## Task material
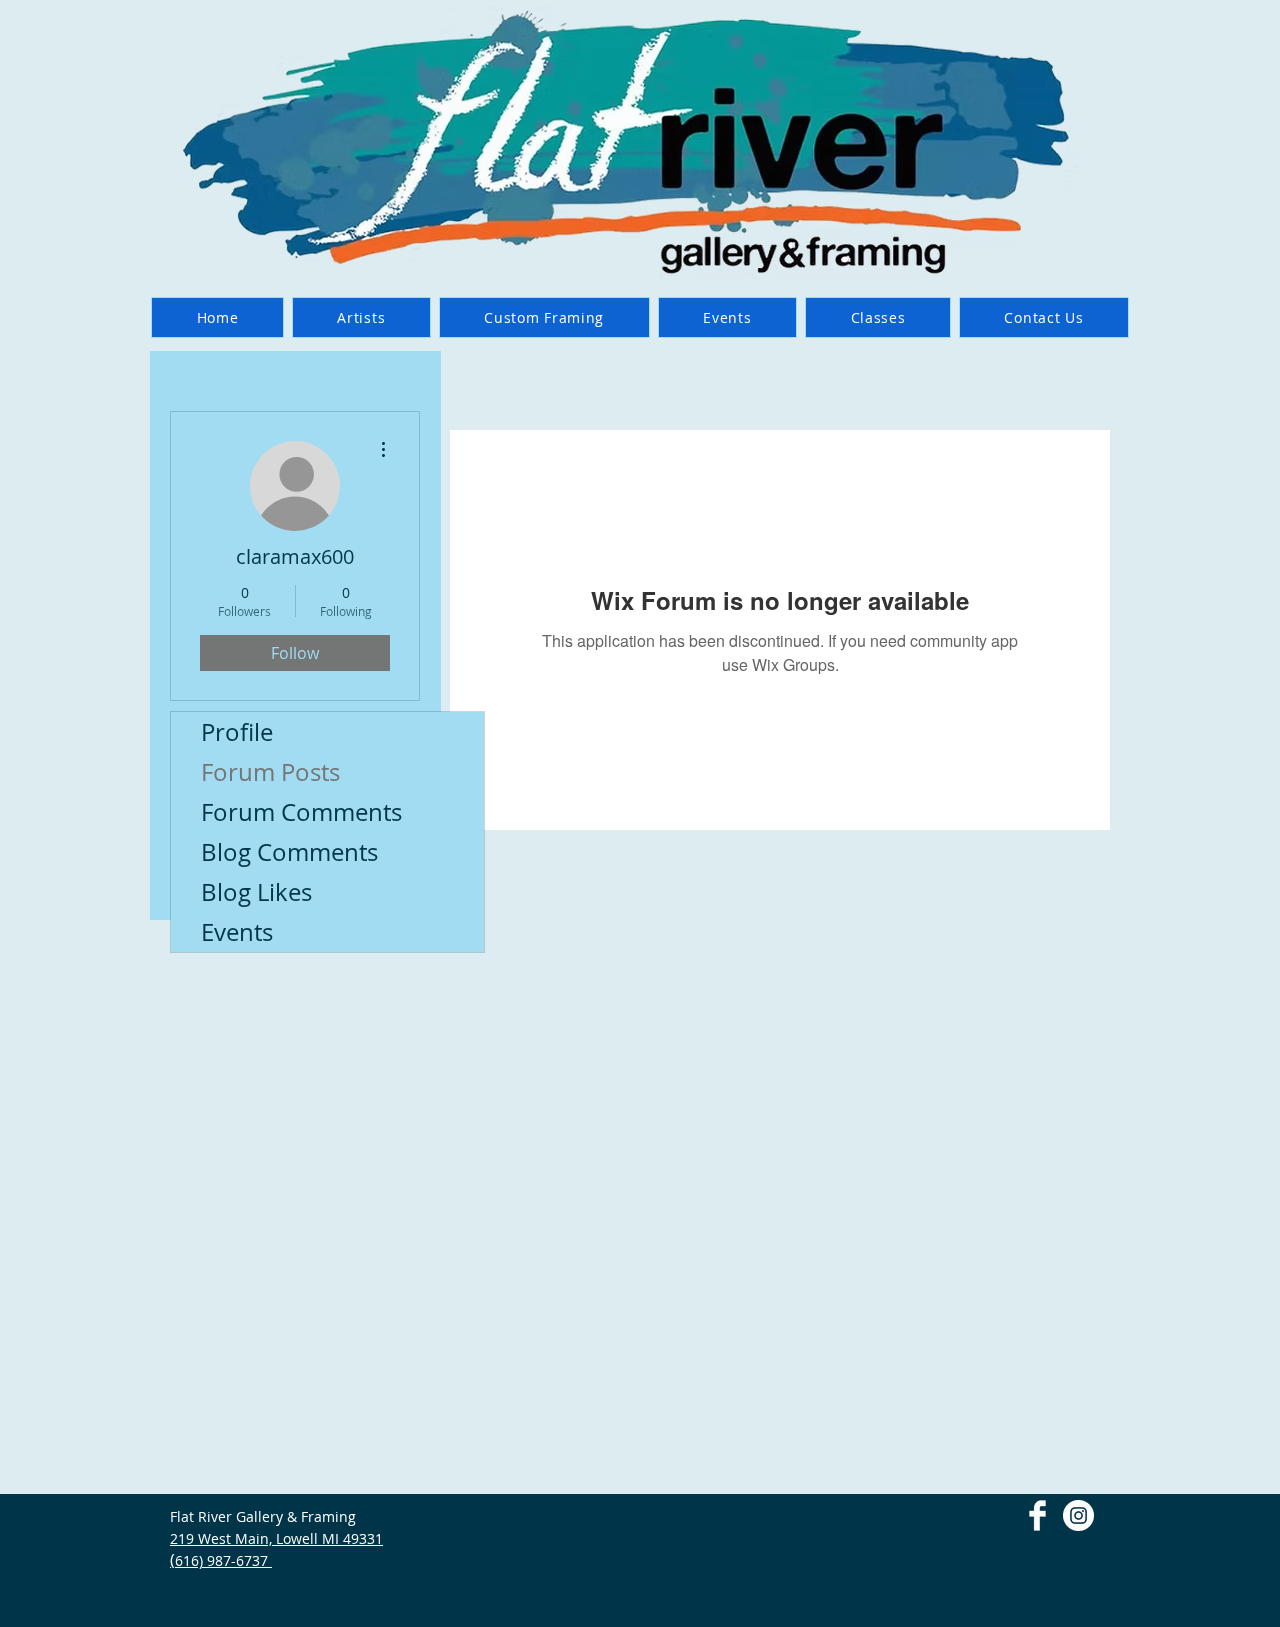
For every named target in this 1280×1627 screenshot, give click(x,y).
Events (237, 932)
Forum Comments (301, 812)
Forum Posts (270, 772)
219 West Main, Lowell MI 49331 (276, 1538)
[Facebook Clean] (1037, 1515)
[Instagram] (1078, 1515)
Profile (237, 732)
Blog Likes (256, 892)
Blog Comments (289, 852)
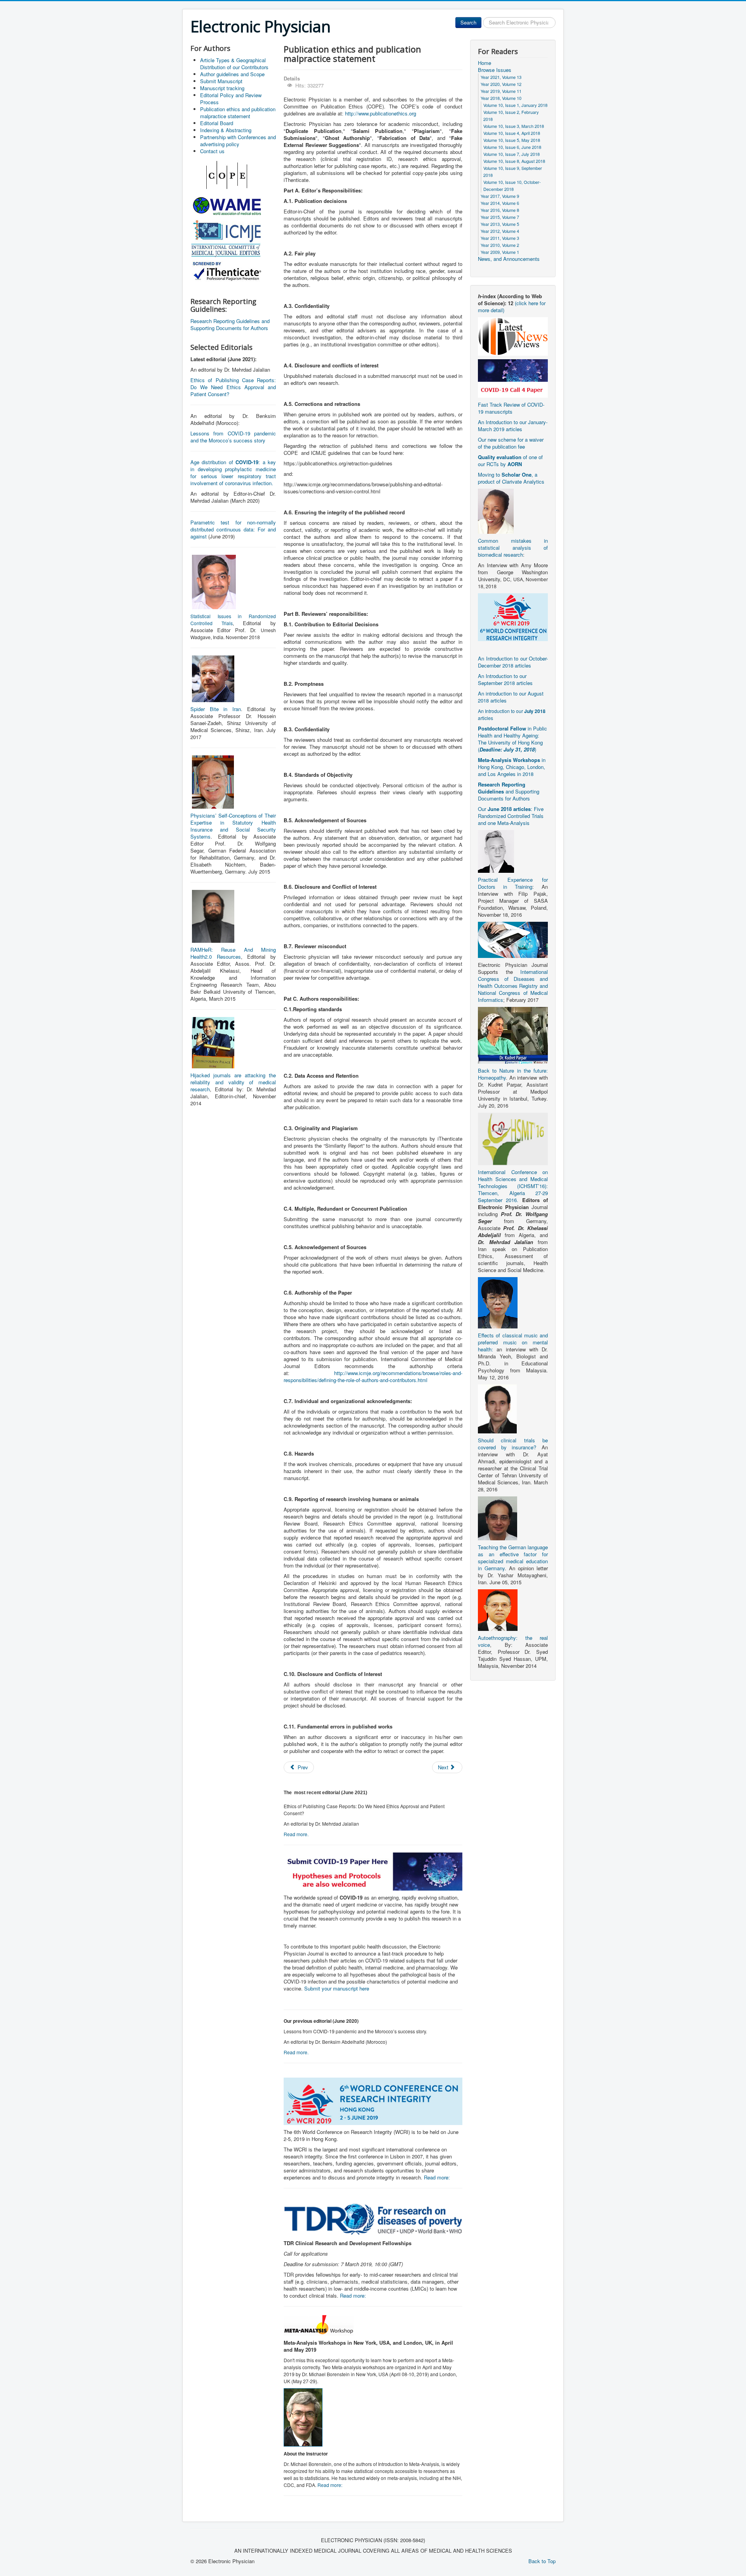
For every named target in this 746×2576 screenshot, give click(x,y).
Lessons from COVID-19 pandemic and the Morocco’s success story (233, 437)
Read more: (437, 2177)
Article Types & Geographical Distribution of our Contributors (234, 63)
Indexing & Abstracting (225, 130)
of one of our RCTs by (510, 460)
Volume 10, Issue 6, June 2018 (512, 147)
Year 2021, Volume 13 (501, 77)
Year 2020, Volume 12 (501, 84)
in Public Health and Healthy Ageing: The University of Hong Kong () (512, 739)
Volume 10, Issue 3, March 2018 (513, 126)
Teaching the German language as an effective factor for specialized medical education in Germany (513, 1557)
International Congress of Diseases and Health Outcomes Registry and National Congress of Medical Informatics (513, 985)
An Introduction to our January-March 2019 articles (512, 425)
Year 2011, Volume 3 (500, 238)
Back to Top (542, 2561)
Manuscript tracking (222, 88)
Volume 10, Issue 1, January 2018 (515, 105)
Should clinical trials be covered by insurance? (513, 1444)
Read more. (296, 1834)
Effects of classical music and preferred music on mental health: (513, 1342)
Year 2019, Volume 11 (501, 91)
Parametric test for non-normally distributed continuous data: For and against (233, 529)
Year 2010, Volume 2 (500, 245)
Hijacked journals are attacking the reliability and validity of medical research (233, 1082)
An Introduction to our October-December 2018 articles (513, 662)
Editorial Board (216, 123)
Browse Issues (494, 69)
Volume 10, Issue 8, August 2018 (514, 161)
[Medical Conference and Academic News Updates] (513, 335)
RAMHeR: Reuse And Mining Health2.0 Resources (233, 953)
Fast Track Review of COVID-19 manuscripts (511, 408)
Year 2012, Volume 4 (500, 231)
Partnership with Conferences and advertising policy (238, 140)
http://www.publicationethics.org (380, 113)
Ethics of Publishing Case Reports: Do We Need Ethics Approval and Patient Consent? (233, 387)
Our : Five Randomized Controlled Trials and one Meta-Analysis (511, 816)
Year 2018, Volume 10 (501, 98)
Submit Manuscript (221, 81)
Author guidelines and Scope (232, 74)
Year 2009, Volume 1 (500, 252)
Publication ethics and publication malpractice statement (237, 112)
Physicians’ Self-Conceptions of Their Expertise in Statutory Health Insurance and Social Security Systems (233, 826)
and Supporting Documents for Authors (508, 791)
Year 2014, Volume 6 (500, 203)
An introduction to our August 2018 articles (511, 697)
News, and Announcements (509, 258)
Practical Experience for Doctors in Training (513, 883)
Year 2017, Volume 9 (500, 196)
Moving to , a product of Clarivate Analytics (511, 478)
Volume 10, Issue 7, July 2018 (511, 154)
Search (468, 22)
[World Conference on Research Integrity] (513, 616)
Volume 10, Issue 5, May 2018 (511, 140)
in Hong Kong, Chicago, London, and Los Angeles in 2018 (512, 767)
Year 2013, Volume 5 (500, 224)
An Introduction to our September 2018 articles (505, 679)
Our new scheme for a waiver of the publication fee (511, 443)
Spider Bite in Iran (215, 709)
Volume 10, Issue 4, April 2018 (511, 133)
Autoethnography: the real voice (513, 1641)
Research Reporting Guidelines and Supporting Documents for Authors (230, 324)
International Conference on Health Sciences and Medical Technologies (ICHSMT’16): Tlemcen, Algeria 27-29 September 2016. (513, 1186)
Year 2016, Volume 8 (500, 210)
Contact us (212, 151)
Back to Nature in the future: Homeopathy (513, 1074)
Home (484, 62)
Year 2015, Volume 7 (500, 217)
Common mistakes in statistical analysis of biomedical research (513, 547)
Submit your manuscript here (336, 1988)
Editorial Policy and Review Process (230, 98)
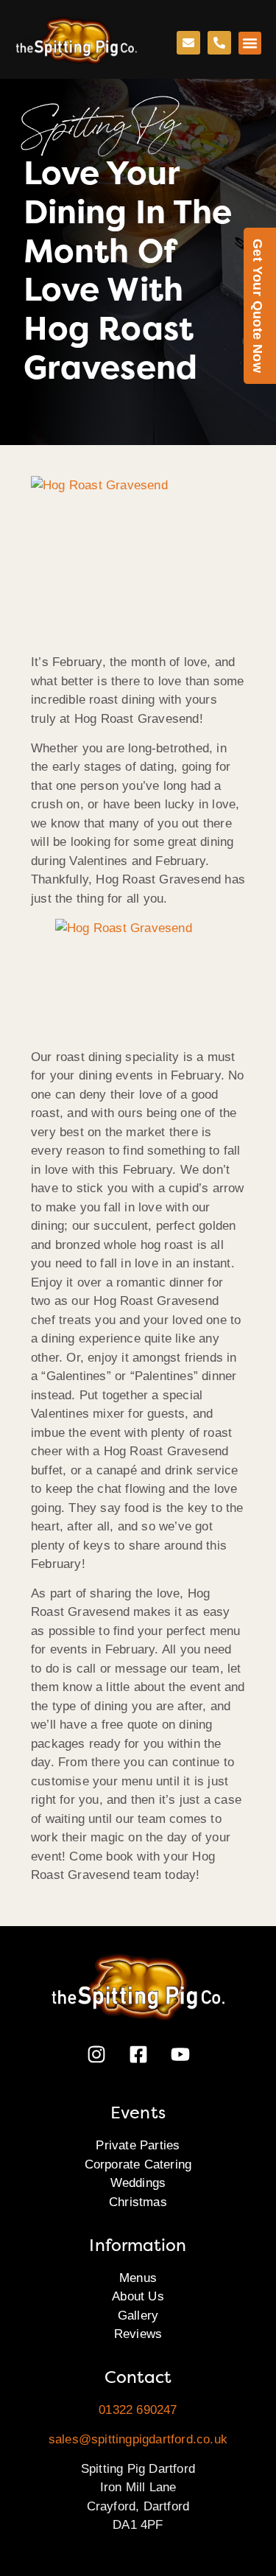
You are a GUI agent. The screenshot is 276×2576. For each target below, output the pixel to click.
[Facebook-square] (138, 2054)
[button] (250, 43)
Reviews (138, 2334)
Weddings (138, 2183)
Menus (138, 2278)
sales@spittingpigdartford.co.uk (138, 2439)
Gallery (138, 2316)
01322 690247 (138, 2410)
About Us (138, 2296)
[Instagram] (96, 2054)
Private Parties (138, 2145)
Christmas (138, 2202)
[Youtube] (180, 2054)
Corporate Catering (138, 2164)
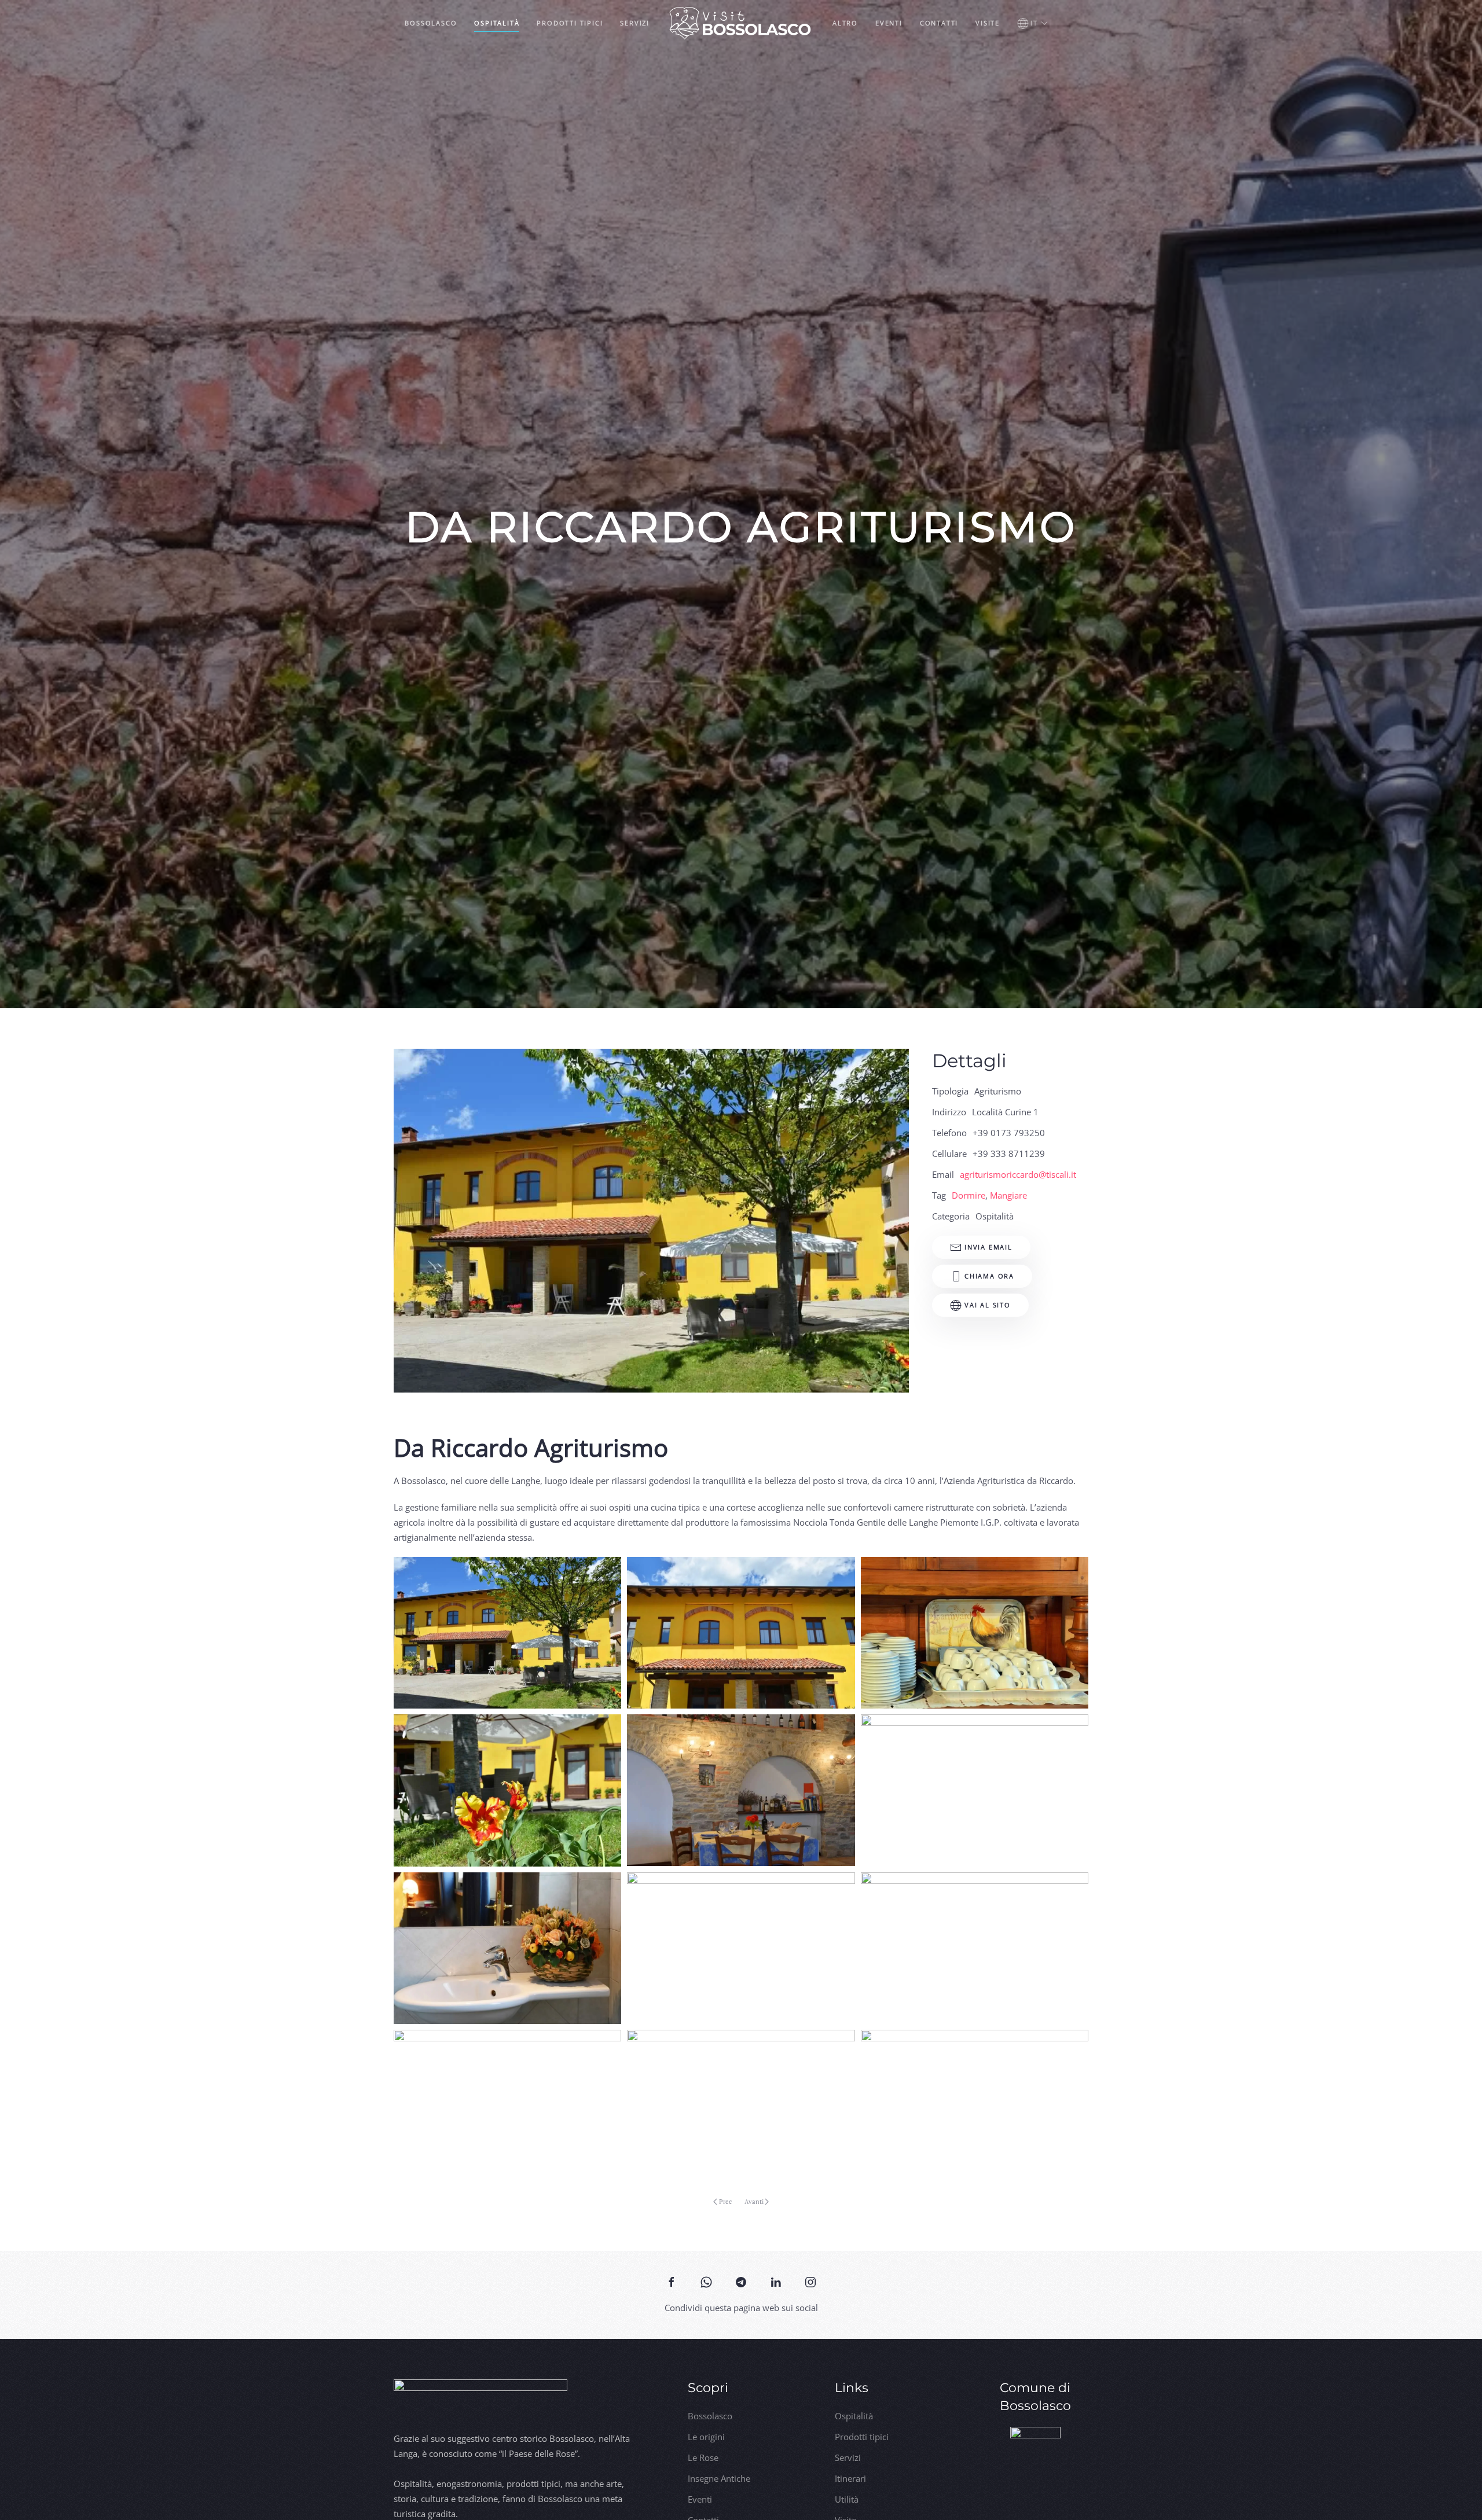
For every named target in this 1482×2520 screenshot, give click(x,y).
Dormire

## Work request
Retype word for word everything in the listing above from the line that holds "An Introduction to our October-December" down to the line that holds "RAMHeR: Reuse And". Keep both end lines and leave out the rest.

## Result of the task
An Introduction to our October-December 2018 articles (513, 662)
Editorial Board (216, 123)
Browse Issues (494, 69)
Volume 10, Issue 8, August 2018 (514, 161)
[Medical Conference and Academic News Updates] (513, 335)
RAMHeR: Reuse And Mining Health2.0 Resources (233, 953)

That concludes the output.